Caedmon

Caedmon
Cædmon is the earliest English poet whose name is known. An Anglo-Saxon herdsman attached to the double monastery of Whitby (Streonaeshalch) during the abbacy of St. Hilda (657–680).
According to Bede he was originally ignorant of “the art of song but learned to compose one night in the course of a dream. He later became a zealous monk and an accomplished and inspirational religious poet.
Cædmon is one of twelve Anglo-Saxon poets identified in medieval sources, and one of only three for whom both roughly contemporary biographical information and examples of literary output have survived.
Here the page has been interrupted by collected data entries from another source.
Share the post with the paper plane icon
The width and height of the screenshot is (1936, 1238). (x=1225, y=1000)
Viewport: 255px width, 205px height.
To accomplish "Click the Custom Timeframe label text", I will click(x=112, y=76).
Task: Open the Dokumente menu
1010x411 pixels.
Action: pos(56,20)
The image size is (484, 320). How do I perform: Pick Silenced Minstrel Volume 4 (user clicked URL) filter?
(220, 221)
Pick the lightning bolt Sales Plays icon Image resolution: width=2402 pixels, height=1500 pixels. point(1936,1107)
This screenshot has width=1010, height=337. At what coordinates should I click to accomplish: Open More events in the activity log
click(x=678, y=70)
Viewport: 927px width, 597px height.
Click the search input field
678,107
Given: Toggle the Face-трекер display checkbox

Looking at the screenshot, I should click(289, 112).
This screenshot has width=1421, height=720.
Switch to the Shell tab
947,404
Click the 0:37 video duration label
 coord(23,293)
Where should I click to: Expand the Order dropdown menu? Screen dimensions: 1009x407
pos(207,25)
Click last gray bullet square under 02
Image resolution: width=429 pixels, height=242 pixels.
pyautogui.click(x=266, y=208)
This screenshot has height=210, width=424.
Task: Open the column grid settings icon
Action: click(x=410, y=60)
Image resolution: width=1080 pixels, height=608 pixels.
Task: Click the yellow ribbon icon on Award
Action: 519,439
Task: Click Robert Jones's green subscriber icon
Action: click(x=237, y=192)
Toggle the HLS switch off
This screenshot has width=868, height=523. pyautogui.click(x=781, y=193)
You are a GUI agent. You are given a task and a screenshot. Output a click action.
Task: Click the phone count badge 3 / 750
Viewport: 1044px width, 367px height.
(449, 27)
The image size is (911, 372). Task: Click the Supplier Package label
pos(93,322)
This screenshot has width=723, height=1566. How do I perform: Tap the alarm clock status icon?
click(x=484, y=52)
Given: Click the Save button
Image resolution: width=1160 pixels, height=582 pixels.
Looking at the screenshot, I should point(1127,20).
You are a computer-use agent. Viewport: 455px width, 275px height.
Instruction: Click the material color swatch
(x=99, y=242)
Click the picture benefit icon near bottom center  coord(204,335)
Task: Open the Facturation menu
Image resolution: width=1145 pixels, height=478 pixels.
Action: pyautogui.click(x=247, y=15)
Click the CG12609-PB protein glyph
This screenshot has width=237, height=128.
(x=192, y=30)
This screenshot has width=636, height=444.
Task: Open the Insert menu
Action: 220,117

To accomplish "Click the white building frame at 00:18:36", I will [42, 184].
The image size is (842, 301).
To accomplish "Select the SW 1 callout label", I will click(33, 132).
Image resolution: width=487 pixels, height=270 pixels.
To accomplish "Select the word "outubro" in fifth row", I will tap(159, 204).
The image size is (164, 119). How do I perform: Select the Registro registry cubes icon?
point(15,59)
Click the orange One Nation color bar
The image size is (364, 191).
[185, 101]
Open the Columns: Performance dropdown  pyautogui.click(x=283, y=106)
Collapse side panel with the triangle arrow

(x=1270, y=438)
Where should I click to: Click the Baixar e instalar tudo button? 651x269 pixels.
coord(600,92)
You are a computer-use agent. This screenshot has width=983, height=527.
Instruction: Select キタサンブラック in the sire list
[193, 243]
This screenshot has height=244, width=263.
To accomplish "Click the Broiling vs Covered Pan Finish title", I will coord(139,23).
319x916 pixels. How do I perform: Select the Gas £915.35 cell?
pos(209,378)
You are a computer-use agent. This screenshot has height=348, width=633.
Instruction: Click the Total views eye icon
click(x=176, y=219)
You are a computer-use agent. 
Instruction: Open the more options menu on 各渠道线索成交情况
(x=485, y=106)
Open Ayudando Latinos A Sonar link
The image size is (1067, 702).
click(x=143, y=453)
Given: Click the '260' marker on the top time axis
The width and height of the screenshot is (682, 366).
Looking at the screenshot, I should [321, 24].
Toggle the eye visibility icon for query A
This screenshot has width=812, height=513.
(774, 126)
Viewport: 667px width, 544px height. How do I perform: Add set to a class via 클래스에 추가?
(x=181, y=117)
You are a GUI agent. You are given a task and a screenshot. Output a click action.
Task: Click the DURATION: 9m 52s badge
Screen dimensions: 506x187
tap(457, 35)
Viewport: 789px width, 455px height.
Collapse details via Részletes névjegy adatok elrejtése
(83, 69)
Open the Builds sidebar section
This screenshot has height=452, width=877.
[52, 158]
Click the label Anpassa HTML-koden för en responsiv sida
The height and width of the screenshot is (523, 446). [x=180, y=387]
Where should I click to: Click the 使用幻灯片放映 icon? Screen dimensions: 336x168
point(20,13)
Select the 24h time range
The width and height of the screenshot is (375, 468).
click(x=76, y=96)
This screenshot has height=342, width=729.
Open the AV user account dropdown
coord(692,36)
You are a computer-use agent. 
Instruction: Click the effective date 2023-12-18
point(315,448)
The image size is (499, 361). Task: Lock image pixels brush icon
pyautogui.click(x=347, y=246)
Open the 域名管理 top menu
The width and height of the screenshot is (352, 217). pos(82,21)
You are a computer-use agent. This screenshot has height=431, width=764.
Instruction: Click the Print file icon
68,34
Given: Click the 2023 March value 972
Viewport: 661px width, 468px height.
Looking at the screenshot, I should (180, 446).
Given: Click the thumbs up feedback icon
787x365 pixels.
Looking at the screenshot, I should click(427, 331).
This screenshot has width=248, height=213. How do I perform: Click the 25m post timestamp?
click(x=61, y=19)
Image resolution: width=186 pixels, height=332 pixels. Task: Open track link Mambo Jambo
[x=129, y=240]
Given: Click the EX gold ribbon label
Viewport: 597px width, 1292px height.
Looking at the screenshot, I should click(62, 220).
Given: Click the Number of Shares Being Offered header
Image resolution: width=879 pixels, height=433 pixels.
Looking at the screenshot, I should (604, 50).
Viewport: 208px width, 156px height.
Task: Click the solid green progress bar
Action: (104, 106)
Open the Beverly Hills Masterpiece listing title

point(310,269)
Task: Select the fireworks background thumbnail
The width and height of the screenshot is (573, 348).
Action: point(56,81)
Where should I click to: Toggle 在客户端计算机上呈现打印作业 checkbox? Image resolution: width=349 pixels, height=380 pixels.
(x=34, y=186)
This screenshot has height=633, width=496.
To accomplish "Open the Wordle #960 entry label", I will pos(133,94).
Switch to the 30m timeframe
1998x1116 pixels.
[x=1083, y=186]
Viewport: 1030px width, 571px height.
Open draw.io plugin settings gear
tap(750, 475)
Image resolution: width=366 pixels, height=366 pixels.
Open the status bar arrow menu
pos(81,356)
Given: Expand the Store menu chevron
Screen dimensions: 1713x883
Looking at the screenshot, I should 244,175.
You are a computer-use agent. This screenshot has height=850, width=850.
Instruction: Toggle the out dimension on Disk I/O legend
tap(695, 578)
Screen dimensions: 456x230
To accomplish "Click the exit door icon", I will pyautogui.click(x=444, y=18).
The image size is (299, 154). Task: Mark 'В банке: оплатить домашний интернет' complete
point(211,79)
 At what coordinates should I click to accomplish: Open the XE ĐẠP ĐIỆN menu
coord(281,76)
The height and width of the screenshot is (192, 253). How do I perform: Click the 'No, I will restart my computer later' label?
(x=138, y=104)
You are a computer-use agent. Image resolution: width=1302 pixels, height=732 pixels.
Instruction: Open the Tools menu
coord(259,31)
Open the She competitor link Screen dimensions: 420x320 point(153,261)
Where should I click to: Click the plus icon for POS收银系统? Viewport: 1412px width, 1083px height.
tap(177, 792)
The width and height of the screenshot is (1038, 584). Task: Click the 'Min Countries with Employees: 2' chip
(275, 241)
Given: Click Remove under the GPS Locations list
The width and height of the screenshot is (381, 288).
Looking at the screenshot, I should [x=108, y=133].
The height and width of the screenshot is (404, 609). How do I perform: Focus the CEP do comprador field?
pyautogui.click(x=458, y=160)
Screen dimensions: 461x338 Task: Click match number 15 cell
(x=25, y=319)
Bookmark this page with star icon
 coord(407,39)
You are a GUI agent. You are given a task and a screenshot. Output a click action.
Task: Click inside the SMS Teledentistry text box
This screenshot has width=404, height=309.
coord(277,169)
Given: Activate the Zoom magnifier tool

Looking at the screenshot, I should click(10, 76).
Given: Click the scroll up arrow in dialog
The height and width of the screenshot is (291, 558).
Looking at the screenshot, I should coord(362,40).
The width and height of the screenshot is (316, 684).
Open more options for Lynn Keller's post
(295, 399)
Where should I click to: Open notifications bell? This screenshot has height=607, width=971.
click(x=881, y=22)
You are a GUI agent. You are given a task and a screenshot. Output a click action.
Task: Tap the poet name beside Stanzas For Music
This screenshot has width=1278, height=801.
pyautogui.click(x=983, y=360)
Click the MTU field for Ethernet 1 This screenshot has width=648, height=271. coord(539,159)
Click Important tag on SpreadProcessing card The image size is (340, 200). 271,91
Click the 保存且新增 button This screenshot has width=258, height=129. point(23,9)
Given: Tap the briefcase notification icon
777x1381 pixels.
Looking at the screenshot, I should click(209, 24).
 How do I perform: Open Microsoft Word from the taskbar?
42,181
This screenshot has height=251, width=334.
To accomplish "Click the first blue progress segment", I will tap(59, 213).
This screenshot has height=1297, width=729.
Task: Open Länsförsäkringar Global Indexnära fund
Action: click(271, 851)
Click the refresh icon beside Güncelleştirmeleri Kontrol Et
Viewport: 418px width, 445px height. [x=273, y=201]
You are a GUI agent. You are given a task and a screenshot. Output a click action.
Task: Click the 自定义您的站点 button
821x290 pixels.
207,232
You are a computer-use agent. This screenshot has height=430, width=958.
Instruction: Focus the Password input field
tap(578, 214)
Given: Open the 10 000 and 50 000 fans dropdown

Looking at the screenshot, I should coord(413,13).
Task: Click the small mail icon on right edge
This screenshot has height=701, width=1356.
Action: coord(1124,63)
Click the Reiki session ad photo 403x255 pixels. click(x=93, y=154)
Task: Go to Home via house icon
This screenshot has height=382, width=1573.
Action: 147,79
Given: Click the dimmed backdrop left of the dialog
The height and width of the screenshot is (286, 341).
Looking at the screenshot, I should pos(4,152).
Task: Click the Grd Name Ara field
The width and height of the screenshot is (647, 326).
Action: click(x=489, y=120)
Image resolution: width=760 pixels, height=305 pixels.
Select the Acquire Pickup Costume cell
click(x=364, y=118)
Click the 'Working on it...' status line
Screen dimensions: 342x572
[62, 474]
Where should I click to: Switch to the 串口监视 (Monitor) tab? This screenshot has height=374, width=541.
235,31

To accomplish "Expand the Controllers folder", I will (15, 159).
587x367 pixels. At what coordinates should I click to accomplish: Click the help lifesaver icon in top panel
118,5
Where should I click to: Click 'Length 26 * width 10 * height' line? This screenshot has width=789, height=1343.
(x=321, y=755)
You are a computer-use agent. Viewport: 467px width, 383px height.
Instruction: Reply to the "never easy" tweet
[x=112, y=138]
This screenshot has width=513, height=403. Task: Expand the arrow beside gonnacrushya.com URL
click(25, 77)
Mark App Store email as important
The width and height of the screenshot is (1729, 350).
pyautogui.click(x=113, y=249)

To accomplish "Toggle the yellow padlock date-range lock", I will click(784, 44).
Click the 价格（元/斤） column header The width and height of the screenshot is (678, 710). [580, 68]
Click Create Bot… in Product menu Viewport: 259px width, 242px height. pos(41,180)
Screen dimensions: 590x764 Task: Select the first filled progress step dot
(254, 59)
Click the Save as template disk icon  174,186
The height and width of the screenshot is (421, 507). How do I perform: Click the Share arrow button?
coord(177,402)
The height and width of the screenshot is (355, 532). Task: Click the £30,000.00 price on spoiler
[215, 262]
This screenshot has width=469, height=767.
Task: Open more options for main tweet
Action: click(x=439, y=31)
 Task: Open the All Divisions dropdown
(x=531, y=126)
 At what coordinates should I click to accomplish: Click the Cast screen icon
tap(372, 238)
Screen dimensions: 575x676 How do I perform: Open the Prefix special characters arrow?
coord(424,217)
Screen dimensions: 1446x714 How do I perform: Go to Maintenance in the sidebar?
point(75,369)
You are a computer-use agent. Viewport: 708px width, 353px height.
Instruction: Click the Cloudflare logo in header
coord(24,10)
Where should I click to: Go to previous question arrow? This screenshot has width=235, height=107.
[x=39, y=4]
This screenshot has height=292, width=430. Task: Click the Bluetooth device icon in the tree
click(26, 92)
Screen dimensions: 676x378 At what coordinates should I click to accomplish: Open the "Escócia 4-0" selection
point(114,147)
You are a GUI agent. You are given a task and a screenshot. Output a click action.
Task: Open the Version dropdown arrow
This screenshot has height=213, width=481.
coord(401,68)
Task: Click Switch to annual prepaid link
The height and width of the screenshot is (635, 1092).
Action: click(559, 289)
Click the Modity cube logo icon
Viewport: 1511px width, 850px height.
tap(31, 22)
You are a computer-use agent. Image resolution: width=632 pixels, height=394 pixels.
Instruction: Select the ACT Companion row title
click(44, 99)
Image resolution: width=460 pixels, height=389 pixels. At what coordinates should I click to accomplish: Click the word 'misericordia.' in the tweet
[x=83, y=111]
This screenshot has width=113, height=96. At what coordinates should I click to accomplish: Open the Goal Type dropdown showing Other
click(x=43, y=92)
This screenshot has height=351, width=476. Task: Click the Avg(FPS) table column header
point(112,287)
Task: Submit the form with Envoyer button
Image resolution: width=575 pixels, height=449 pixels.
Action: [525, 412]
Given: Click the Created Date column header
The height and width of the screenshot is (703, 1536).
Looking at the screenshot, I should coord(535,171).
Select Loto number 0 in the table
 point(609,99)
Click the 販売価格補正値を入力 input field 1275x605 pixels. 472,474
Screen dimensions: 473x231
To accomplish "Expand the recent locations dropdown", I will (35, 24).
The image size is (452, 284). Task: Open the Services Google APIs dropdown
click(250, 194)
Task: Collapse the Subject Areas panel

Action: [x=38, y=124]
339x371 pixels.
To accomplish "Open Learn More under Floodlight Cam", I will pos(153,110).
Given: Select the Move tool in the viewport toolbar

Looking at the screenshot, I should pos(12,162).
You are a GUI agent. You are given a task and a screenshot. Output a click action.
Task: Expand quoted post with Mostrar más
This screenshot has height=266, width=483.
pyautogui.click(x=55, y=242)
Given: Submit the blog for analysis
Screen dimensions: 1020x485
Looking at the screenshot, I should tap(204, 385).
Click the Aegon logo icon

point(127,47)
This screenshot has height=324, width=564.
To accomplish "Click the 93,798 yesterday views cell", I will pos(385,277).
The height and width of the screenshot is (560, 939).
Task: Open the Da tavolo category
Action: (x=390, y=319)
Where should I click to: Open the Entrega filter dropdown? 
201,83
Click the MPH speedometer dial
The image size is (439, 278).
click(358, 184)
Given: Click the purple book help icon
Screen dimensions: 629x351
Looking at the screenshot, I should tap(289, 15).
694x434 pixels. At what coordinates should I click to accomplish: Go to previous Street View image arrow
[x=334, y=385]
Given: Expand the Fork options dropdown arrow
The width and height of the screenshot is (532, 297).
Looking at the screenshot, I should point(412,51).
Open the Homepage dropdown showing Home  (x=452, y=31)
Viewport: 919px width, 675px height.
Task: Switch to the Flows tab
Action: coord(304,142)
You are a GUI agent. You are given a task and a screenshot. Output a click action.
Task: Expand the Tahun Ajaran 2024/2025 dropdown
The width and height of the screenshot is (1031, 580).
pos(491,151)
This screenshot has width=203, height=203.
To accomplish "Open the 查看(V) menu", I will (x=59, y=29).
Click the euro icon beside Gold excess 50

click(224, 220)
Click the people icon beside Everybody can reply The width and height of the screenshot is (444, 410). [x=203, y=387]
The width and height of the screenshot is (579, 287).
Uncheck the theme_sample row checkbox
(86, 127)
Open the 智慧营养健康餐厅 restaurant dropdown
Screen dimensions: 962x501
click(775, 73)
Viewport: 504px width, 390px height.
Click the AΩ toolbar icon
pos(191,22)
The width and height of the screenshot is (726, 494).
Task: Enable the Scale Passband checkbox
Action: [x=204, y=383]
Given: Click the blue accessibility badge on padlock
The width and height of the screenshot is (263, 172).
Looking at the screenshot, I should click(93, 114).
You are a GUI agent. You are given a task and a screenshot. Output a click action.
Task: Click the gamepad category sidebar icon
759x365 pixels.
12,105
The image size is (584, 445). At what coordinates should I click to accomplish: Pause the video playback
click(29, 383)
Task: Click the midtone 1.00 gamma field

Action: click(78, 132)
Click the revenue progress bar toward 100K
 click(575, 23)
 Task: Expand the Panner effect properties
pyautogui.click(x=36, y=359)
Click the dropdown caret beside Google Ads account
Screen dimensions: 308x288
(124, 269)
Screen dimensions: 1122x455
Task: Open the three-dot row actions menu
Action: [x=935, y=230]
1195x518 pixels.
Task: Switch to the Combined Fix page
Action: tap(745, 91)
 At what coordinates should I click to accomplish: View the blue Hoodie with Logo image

St. Bede wrote, “In the Monastery of this Abbess a certain brother particularly remarkable for the Grace of God, who was wont to make religious verses, so that whatever was interpreted to him out of scripture, he soon after put the same into poetical expressions of much sweetness and humility in English, which was his native language”
Cædmon’s only known surviving work is Cædmon’s Hymn, the nine-line alliterative vernacular praise poem in honour of God which he supposedly learned to sing in his initial dream. The poem is one of the earliest attested examples of Old English.
Cædmon died like a saint: receiving a premonition of death, he asked to be moved to the abbey’s hospice for the terminally ill where, having gathered his friends around him, he expired just before nocturns.
Although often listed as a saint, this is not confirmed.